Ogni scelta narrativa riflette una cultura che, a volte, è rimasta ferma agli anni Ottanta, come ricordano i critici del nome “Teatro Patologico” o chi evidenzia che le normative stesse in passato usavano il termine “handicappato”. Oggi più che mai, però, il richiamo è a un cambio di paradigma: non basta rispolverare il vocabolario con parole più morbide, se poi non si abbattono le barriere materiali e mentali. Né è sufficiente proclamarsi attenti e aggiornati per nascondere la mancanza di strutture e politiche inclusive.

Tempo fa, proprio sulle pagine di Luce, abbiamo proposto un articolo dedicato alle “Linee guida per il linguaggio inclusivo”, pubblicate da Fondazione Diversity, nelle quali vengono offerte indicazioni preziose per capire quali termini usare quando si parla di etnia, religione, disabilità o identità di genere.

Il cuore del documento è la consapevolezza che non si tratti di “politicamente corretto”, bensì di rispetto: ogni parola sbagliata o “caricata” di retaggi paternalistici, infatti, alimenta stereotipi e discriminazioni, tanto quanto l’omissione di diritti e l’assenza di adeguamenti strutturali. Dire “persona sorda” anziché “non udente”, o “persona con disabilità” anziché “diversamente abile”, corrisponde a un riconoscimento identitario che ha un impatto tangibile sull’autopercezione e sul modo in cui la società tratta questi individui.

Ciò che resta, alla fine, è il richiamo a responsabilità condivise: all’importanza di scorgere nell’altro non un “esempio di vita” o un “caso umano”, ma una persona che chiede pari opportunità, linguaggio rispettoso e accessibilità concreta.

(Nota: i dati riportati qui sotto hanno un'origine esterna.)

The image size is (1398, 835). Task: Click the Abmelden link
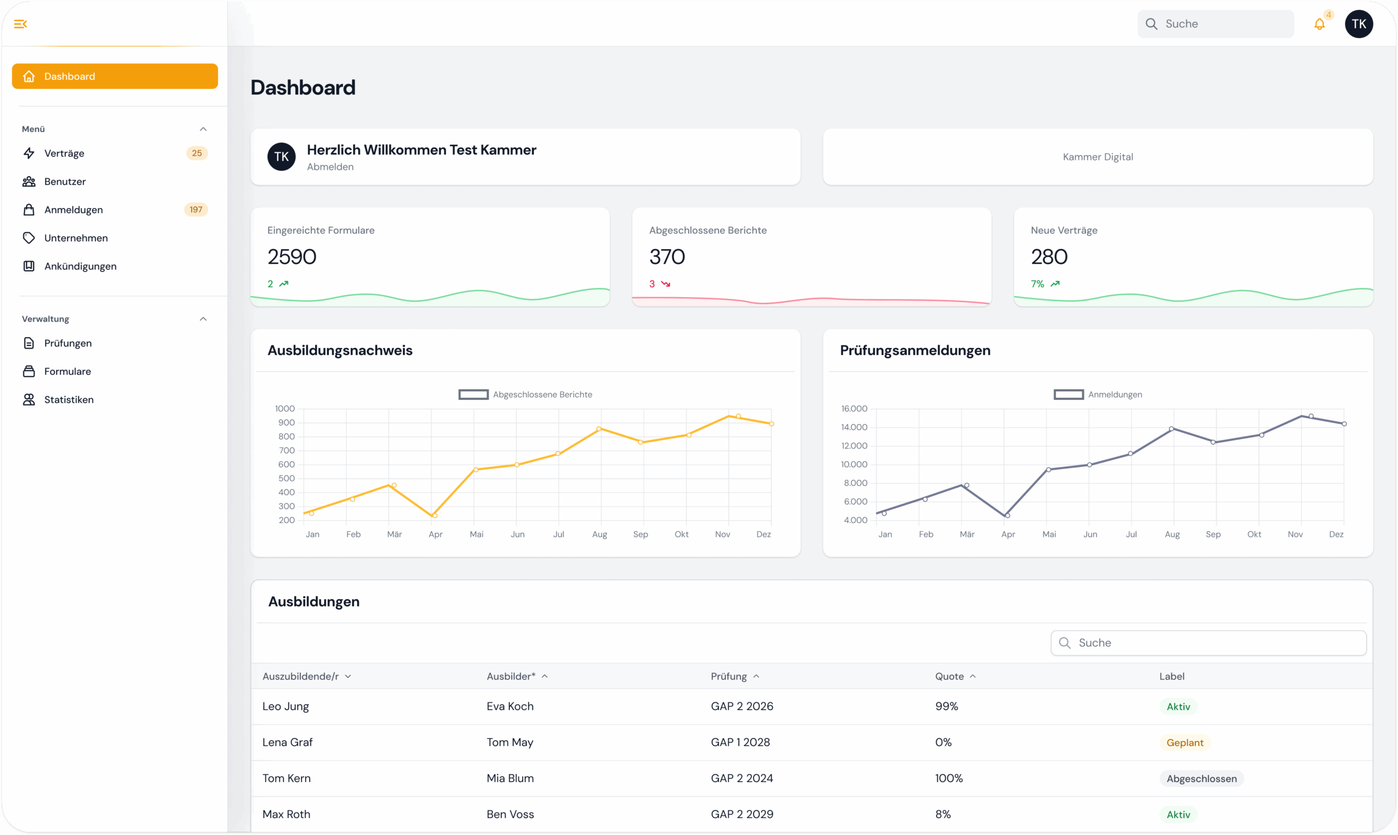pos(330,167)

Ogni parola è un’azione, ricorda Fondazione Diversity, e da come scegliamo di parlare possiamo rendere la società più inclusiva o più discriminante. Forse il Festival non sarà mai l’arena perfetta, ma se la sua risonanza mediatica riesce almeno a spingere tutti a una riflessione più onesta e responsabile, il dibattito post-Sanremo avrà centrato un primo traguardo: imparare che il rispetto non è mai un accessorio di scena, ma l’elemento fondante di una cittadinanza autentica.